>One thing I have noticed over the last twenty years...as a technical writer in relationship to a coordinating class/management....is that this hierarchical arrangement makes work much less efficient. The managers wind up making decisions about all kinds of things they don't really understand because they're not doing the work. The workers are unhappy because they're made to work in ways that are clearly inefficient/wasteful/inferior. As companies get bigger, they add more layers of management ...compounding this problem. Then, in steps "Globalization" where in addition to the multiplicity of management layers you have the additional wrinkle of coordinating work with people half-way around the world.....while the decision makers are farther and farther away from the work itself. This may be a lot of things....but efficient is not a word that comes to mind.
I don't believe I said that efficiency is the primary object. The coordinator class is a matter of keeping control, not of efficiency. Imagine an owner eliminating managers from a privately owned corporation. Perhaps he (it probably would be a "he" - patriarchy is still alive and well) would form it into self managing units; they would get the same percent of the profit that went into wages previously plus a portion of the money that formerly went to the managers. The workers could divide among themselves as the wished, rearrange their tasks, hire and fire. Obviously the contract would have to be more detailed than this so that both owner and worker came out better than in the old the system. It could be done.
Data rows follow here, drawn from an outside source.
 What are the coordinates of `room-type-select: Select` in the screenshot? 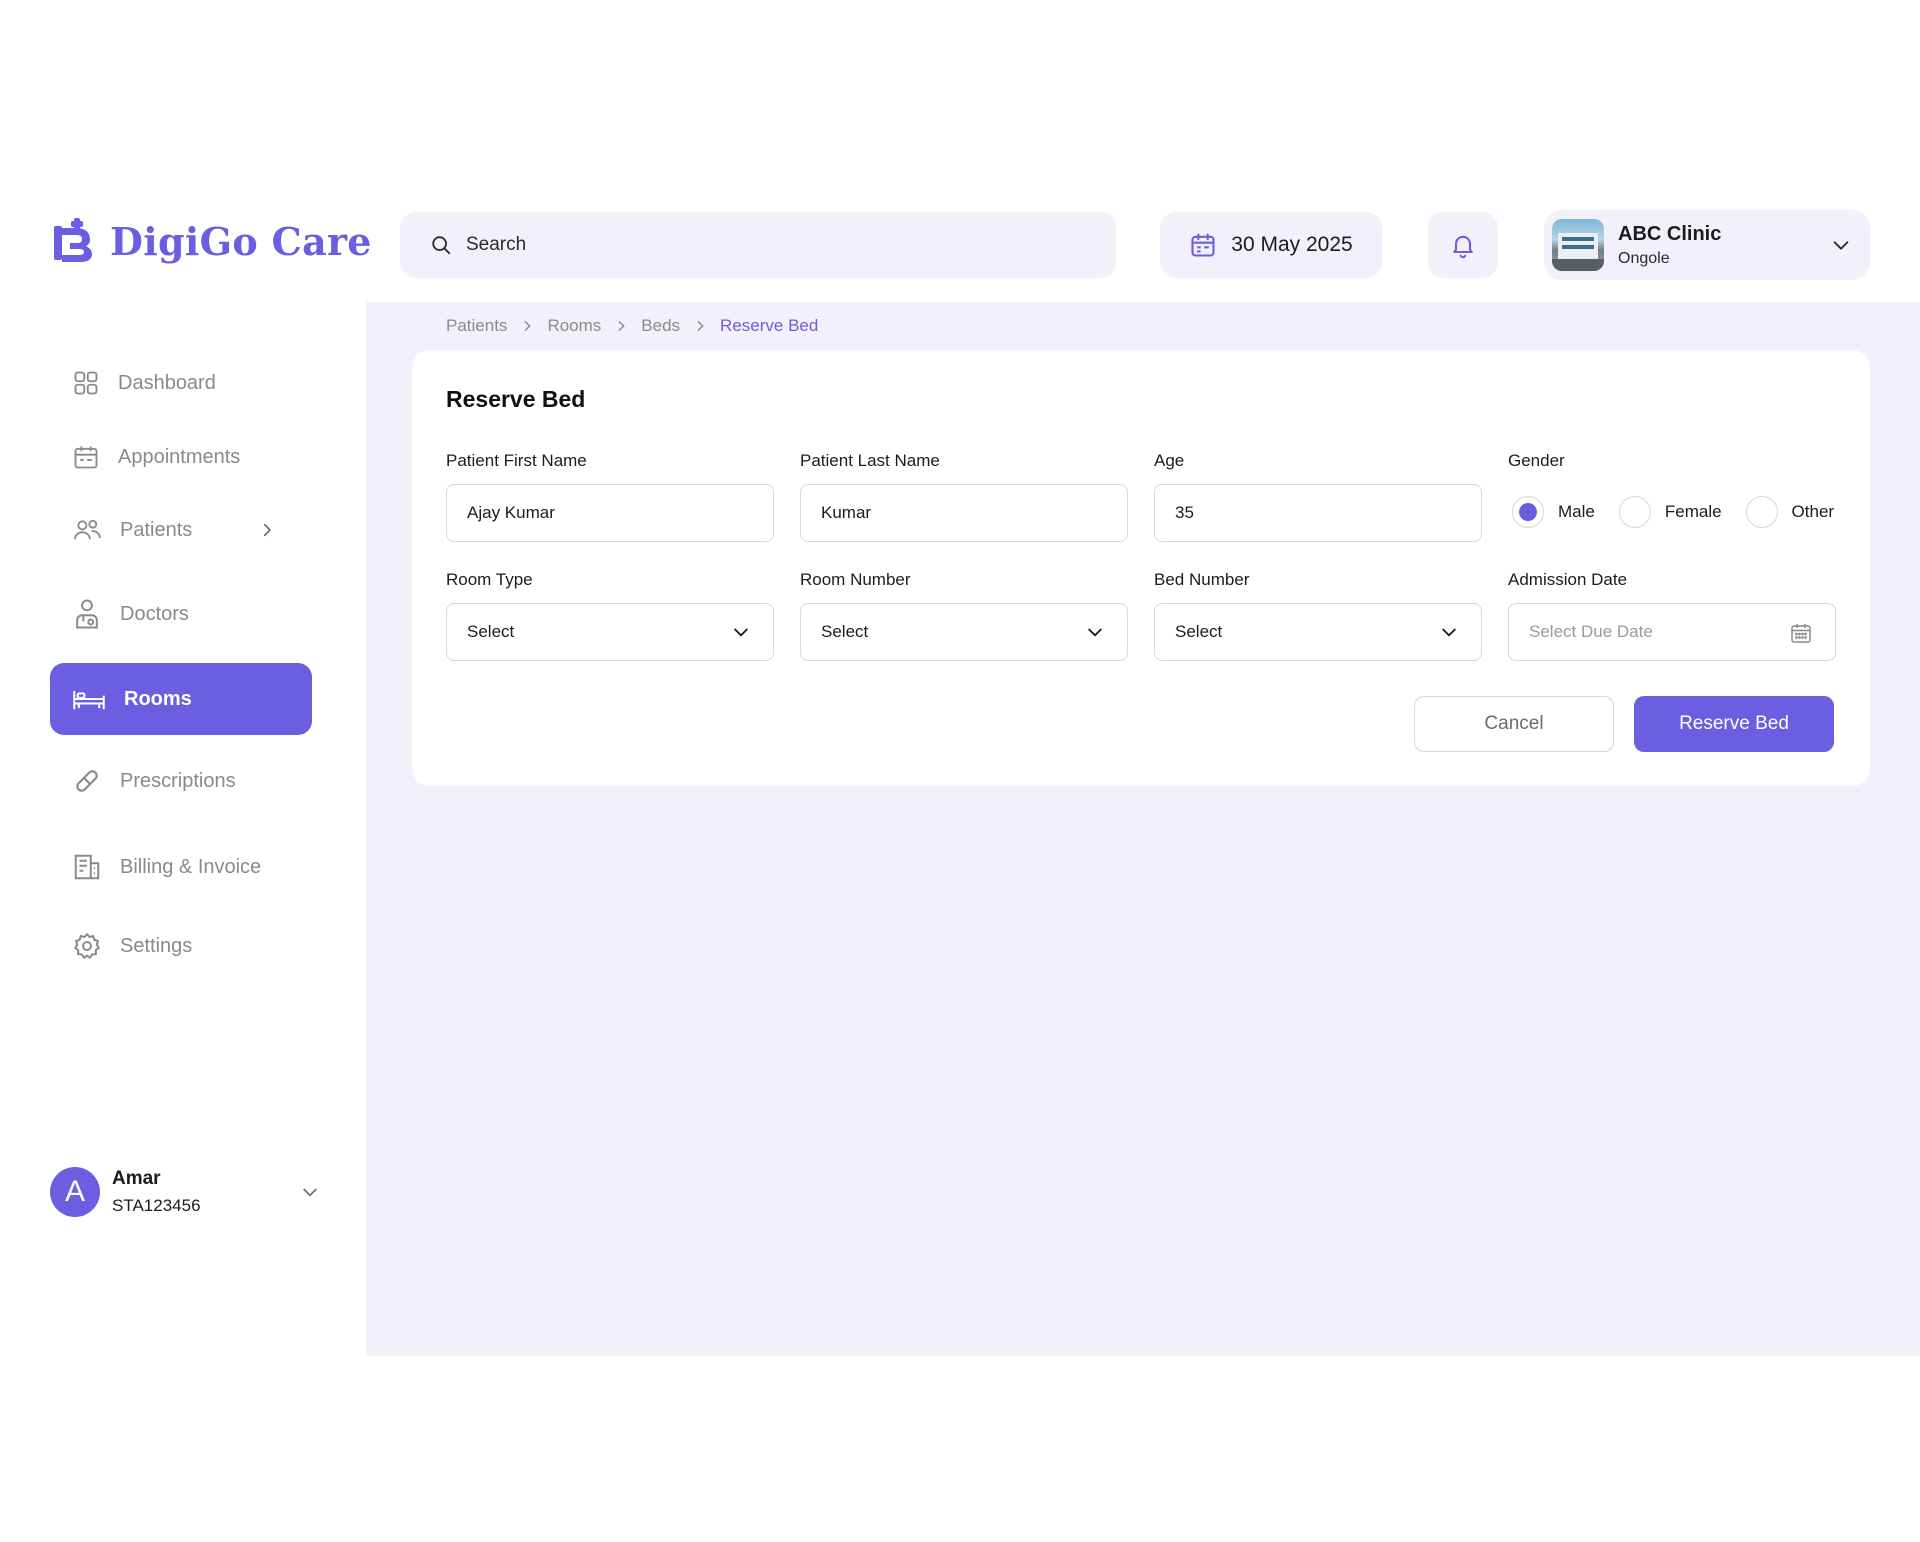 It's located at (610, 632).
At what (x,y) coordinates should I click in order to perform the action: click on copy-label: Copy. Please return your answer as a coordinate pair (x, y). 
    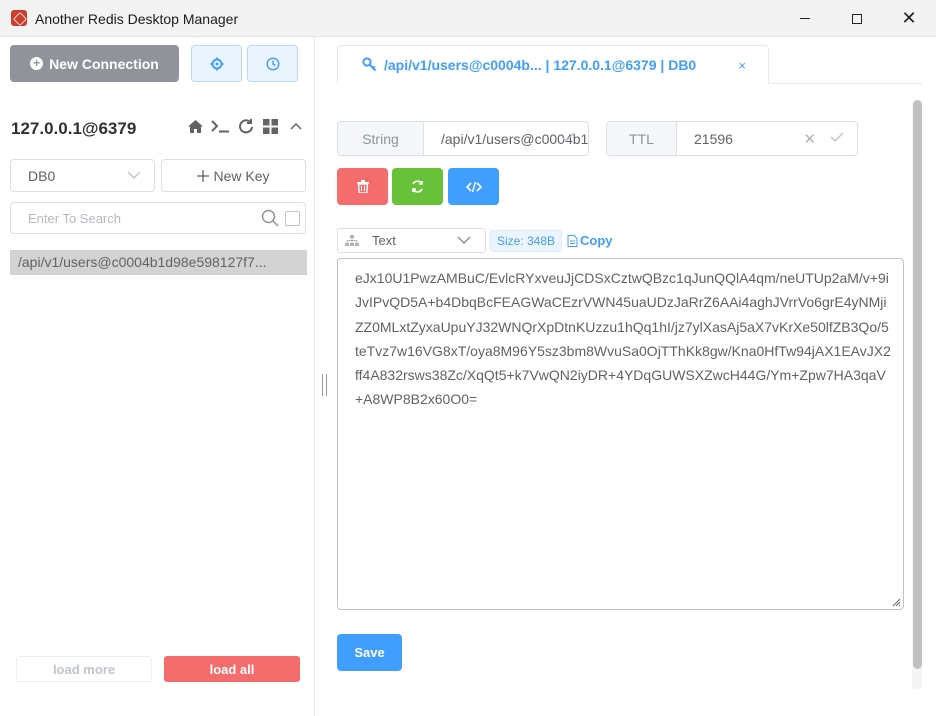
    Looking at the image, I should click on (596, 240).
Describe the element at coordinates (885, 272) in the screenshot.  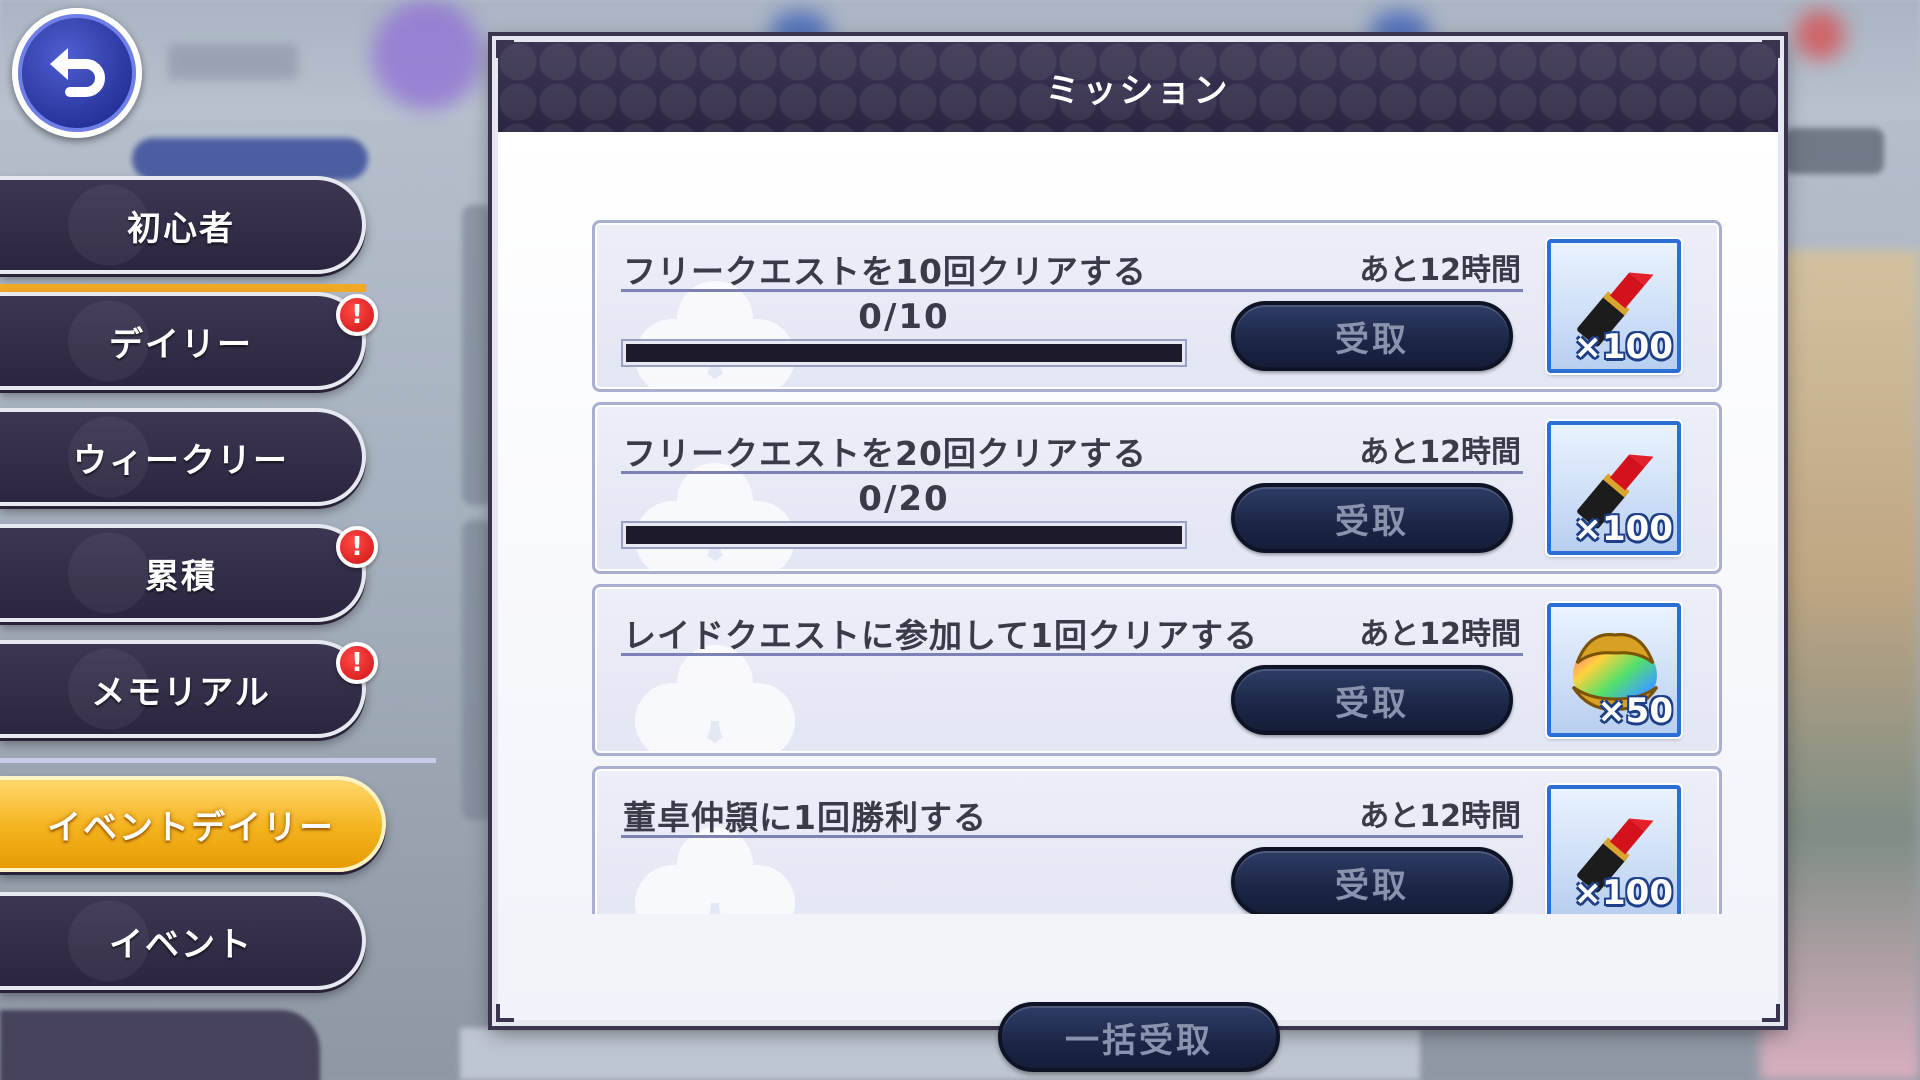
I see `mission-title: フリークエストを10回クリアする` at that location.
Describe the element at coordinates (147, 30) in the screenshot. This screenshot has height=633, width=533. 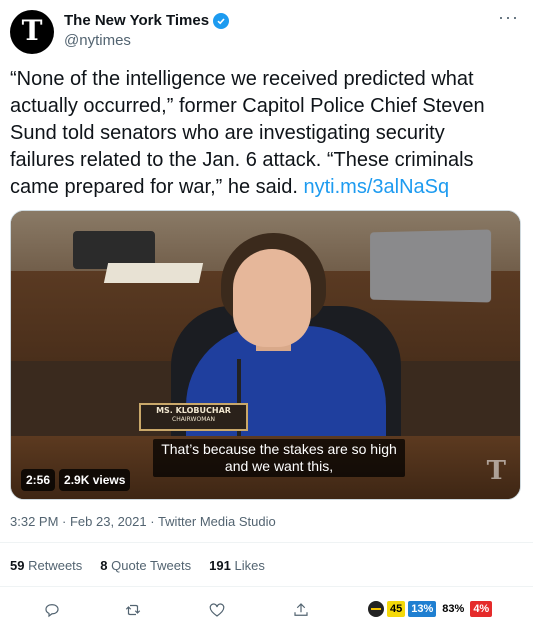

But there is one hell of a long term problem from the owner point of view. Probably sooner, rather than later, the workers would start to think "what the hell do we need the owner for? What the hell does he do for his share of the profits?" In fact Marx and Engels expected this to happen. It was the existence of the Coordinator class that prevented it. Given the genius of M&E it is a great pity they missed it. Because they might have come up with a solution, if they had spotted the problem. But they misdefined the middle class and expected it to simply be absorbed into the working class.
Me
>>"Similarly, you will never persuade a majority of coordinators within a capitalist society to support any form of socialism that does not give coordinators special privileges.
Joanna
>I don't know if you're right. I've had different kinds of managers. I don't really see that management is necessary; at least in my work, if we all got together and figured what the resources were and what had to be done, I'm pretty sure it would all come out right in the end. As for those managers who think they are better than workers because they are managers ....I just see that as a form of pathology...and it is pretty nauseating to live with. Fortunately, not all my managers have been like that.
I think you prove my point here. I said "majority" not "all". Class measures a tendency, not something that applies to every member of the class. And I agree that managers are not neccesary, though of course management is.
Bill Bartlett in Tasmania said
quoting me
>>Kelley you are absolutely right. I did exactly what I said no one should do in class analysis. I took an analysis that is meant to be a limiting case for large groups and applied it to individuas.
Bill himself
>On the contrary, you took the right approach and proved your class analysis wrong. An analysis of class relationships must be able to be applied to individuals. An abstract analysis of the forest that isn't consistent with what we know about individual trees can be presumed wrong.
>If your analysis is only applicable to abstract "large groups", but not to actual real people, then how can we test its veracity? It is just a vague and sweeping generalisation.
Great, now I have to defend an apology. I wonder why I occasionally lose my temper on this list. Good thing that nobody else ever does.
It is testable statistically. How do we know that smoking causes cancer? (No, I'm not anti-smoking fanatic - just giving an good example.) Plenty of smokers die an eighty of something unrelated to smoking. We know because if you smoke you have a better chance of getting cancer, and of getting other smoking related illnesses. (Plus the mechanism is pretty well documented. But the correlation helped spot it. And the fact that that probability goes up for a non-smoker who starts, and goes down for a smoker who stops.) Lots of things are probablisic, and can only be tested statistically.